>>>
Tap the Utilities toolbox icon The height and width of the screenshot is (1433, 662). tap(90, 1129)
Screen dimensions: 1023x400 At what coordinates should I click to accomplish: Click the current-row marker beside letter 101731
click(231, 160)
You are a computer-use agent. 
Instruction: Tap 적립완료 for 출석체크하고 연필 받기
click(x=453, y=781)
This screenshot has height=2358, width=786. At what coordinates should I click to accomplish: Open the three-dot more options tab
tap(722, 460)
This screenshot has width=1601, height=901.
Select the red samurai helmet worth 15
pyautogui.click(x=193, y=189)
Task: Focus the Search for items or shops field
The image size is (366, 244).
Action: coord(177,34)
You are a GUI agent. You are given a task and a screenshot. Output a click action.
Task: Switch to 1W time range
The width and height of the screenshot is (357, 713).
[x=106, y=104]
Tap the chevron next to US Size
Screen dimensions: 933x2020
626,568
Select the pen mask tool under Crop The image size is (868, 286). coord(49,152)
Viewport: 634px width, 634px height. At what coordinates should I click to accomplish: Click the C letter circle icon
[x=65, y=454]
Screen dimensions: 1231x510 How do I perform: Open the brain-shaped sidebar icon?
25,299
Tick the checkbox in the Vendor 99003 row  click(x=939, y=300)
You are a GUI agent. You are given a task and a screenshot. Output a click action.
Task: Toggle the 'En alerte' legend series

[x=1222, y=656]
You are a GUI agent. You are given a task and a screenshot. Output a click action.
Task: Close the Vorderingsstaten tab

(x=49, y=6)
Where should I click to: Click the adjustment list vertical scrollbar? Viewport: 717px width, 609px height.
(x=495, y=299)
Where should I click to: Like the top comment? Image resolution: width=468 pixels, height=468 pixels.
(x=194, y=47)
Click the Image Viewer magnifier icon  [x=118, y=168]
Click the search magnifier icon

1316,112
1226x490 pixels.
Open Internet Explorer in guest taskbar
<<<
• _Exercise requirements_:
Reproduce verbatim only the segment of the listing bounded by the line containing "The width and" and the line containing "Select the pen", with both boundary lines included.

• _Answer area_:
The width and height of the screenshot is (357, 713).
[x=106, y=104]
Tap the chevron next to US Size
Screen dimensions: 933x2020
626,568
Select the pen mask tool under Crop The image size is (868, 286). coord(49,152)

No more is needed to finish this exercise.